No way, we're just getting settled into the lifestyle, lol.


----------



## jennahawaii (Aug 12, 2012)

I can not WAIT!!!!!!!!! My daughter is at the talking 965378mph stage and 3 year old son repeats everything lol! Hallelujah school!


----------



## FirstYearDown (Sep 15, 2011)

Wow, kids start school early in the U.S! 

Canuck kids in this area end in late June and start the day after Labour Day.


----------



## Runs like Dog (Feb 25, 2011)

Last year of undergrad for child #3 starts week from Tuesday. Keeping my fingers crossed grad school is only 2 years.


----------



## Writer (Aug 3, 2012)

Lucky. My daughter's school starts during the first week of September.


----------



## captainstormy (Jun 15, 2012)

I don't even have kids and I'm excited school is staring back up.

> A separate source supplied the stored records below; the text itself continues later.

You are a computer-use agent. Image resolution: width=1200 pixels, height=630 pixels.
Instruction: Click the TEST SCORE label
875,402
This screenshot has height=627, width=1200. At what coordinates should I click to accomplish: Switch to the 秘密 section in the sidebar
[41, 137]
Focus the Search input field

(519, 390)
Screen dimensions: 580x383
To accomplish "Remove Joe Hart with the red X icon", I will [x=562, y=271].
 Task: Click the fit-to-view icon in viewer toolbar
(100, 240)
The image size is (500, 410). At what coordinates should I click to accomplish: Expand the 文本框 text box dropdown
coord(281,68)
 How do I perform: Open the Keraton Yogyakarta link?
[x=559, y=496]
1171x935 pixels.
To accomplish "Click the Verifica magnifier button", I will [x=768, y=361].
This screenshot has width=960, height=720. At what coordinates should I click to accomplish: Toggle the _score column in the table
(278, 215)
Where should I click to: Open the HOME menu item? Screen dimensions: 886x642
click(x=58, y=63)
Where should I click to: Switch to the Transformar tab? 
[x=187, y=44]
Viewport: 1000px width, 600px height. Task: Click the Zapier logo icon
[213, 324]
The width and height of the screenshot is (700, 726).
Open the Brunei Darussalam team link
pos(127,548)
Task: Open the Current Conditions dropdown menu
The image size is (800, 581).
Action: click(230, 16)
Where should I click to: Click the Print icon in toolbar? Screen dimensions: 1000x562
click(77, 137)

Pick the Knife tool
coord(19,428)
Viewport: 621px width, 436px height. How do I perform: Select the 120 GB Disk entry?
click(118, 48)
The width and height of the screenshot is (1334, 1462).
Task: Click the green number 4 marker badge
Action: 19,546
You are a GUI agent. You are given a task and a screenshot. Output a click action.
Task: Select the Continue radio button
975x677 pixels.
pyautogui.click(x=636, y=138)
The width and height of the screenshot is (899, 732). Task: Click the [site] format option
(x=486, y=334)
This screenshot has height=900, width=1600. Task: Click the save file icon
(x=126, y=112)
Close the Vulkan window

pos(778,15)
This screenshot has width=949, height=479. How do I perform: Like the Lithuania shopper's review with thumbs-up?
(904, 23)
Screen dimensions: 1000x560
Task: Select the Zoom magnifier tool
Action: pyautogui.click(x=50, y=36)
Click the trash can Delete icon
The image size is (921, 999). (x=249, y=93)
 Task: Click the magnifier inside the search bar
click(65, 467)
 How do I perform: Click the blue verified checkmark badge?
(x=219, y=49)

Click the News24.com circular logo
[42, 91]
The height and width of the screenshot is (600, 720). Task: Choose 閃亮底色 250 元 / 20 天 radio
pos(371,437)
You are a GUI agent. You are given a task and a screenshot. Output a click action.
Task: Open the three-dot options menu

I don't know what is going on with parents I. Columbus but they think that letting their kids roam around the malls or other large stores is okay. 

Its pretty bad, some of the malls here have the mall cops turn away kids who aren't with their parents.


----------



## BeachGuy (Jul 6, 2011)

Ours started on the 8th. I'm actually NOT glad school started back. Traffic is worse and other people are awake in the morning when I'm trying to get ready for work! Lol


----------